The CRITIC-based numerical approach in the MCDM scenario obtained a decreasing order of weights among the criteria as follows: supply chain disruptions $\left(C_1\right)$ > logistics challenges $\left(C_2\right)$ > sustainability and ethical sourcing $\left(C_5\right)$ > technological and cybersecurity issues $\left(C_4\right)$ > demand and supply imbalances $\left(C_3\right)$. The global weights of the criteria and sub-criteria were derived using the local weights. Furthermore, the MULTIMOORA-based numerical simulation obtained the ranking of the alternatives as follows: Company C > Company B > Company E > Company D > Company A. Additionally, we performed a sensitivity analysis and comparative analysis to check the system’s stability and vagueness.
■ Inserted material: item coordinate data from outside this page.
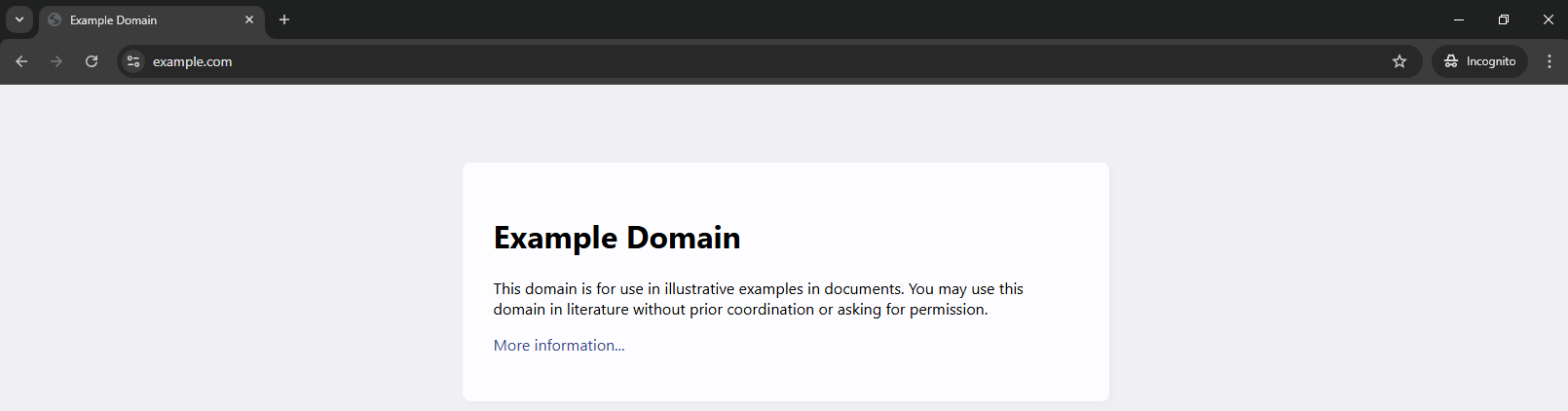The width and height of the screenshot is (1568, 411).
Task: Close the Example Domain tab
Action: pyautogui.click(x=249, y=19)
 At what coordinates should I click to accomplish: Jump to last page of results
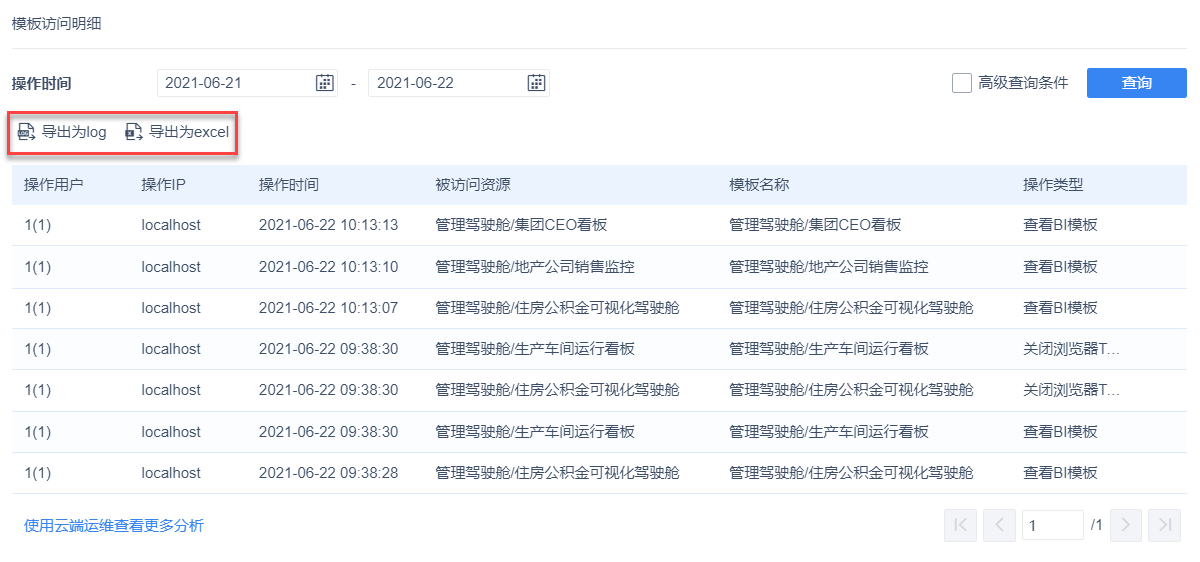point(1165,525)
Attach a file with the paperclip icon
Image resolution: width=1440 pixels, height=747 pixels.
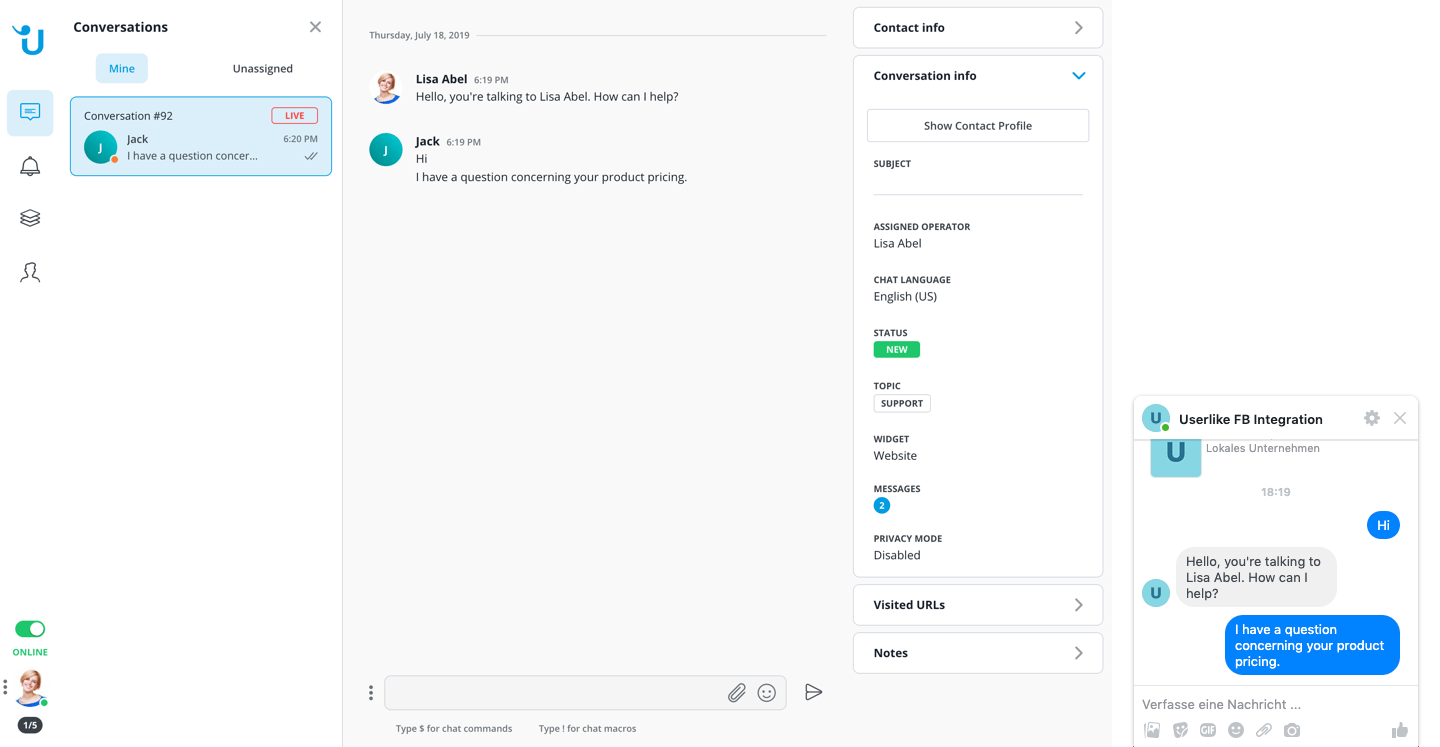[x=736, y=692]
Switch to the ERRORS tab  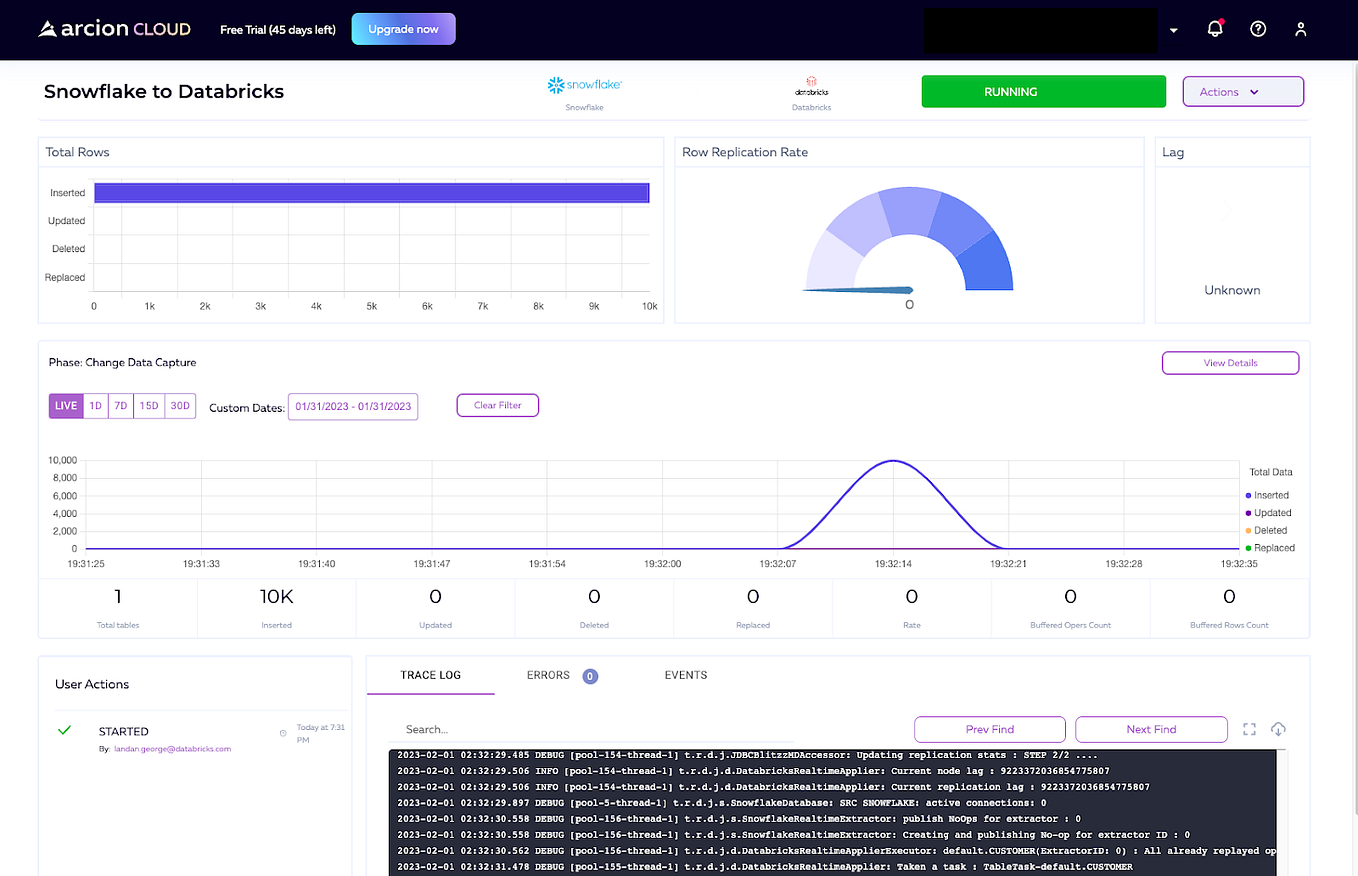click(x=548, y=675)
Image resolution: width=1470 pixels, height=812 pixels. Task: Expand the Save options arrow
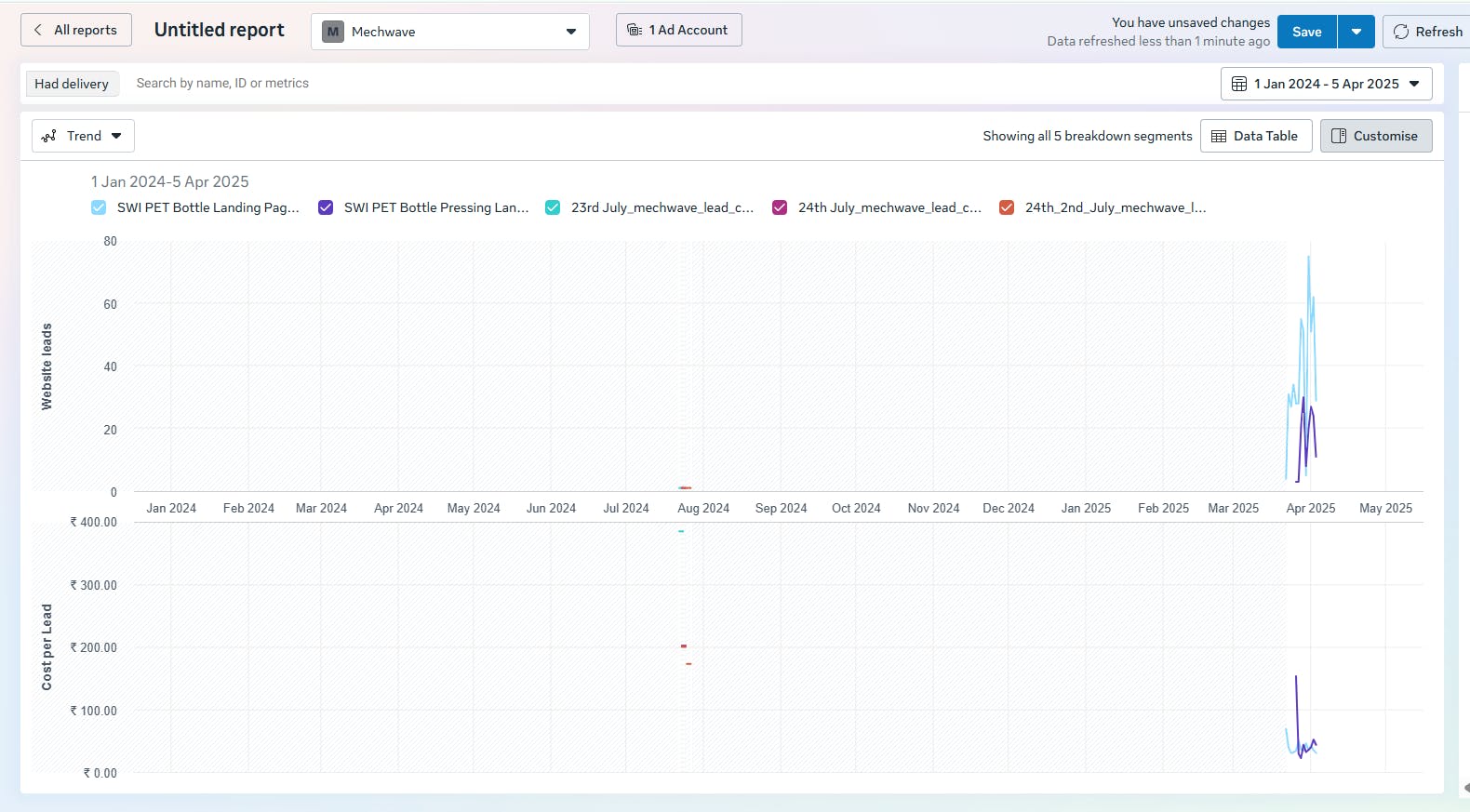point(1356,32)
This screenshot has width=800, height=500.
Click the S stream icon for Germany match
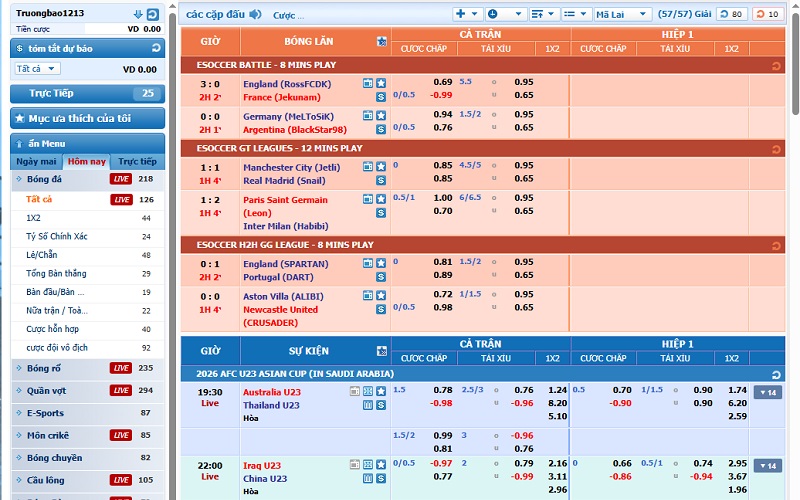(381, 129)
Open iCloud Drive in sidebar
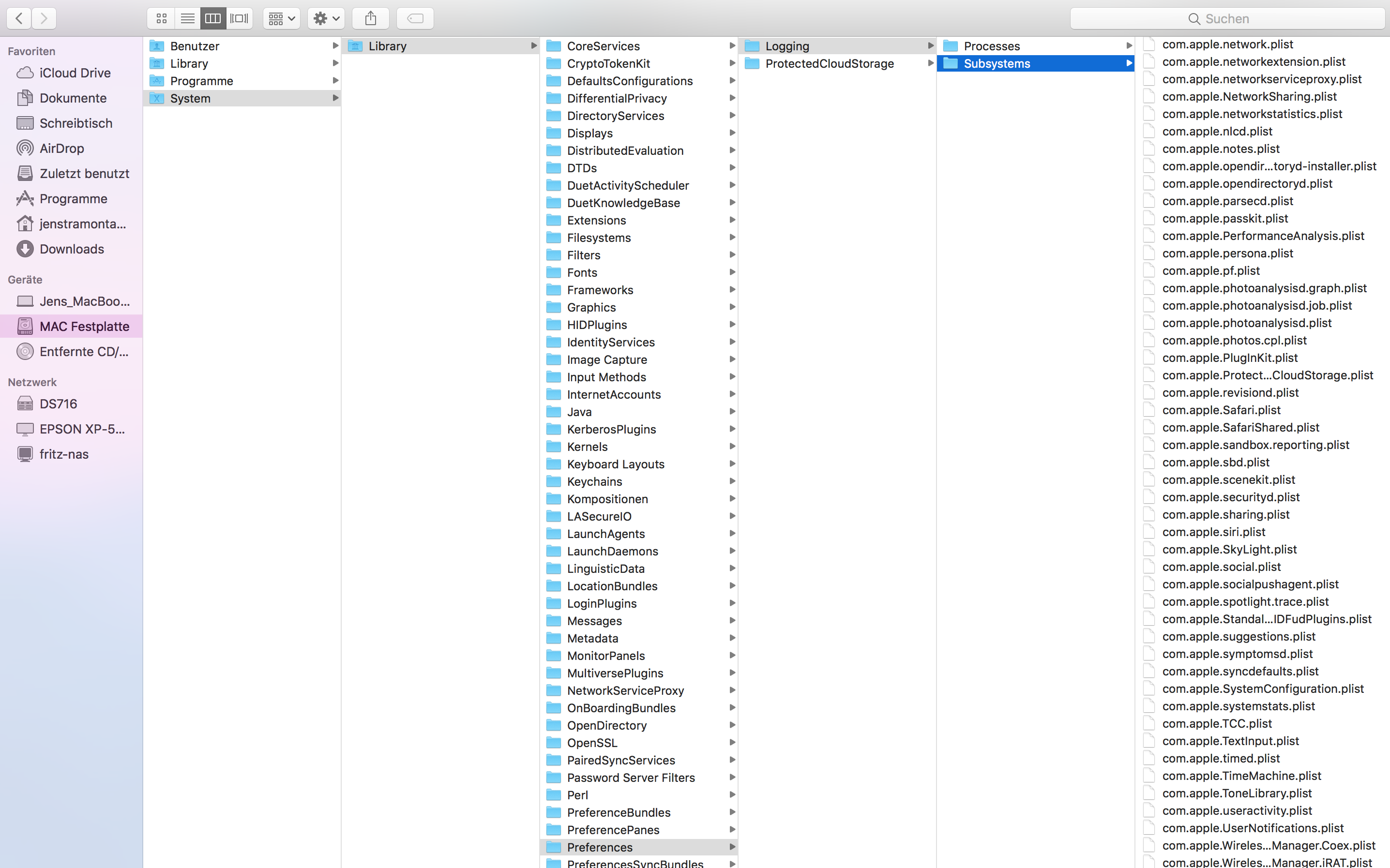The image size is (1390, 868). pyautogui.click(x=75, y=73)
There are several scopes for extending the research work in the future. Further advancements can be done in the following directions:

• The present research work has been carried out in a deterministic environment, which is not the case for real business phenomena. A real business management scenario contains several types of uncertainties regarding data manipulation and decision-making. So, fuzzy and other types of uncertain environments may be considered in such a ranking-based analysis for reliable outcomes.
• Here, we have used the CRITIC method for obtaining weights regarding criteria and sub-criteria and the MULTIMOORA method for ranking the alternatives. However, similar kinds of problems can be analyzed using MCDM methods like AHP, entropy, and Stepwise Weight Assessment Ratio Analysis (SWARA) for criterion and sub-criterion weights and WASPAS, CoCoSo, VIKOR, and ELECTRE methods for ranking alternatives.
• This paper has a specific focus on challenges and performances of e-commerce-based communications. Other supply chain models regarding retail and manufacturing organization, health care systems, and so on can be formulated using the proposed approach.
• The performance of the supply chain networks may be evaluated with sustainable development goals (SDGs) as fundamental concerns in the future.
• One of the limitations of this present study is that we have only addressed a few criteria and sub-criteria in the MCDM model, which have many impacts. However, there are several less impacting challenges in supply chain scenarios, which have been ignored for the sake of simplicity in this initial work. These challenges should be addressed for increased insights into business phenomena in future research works.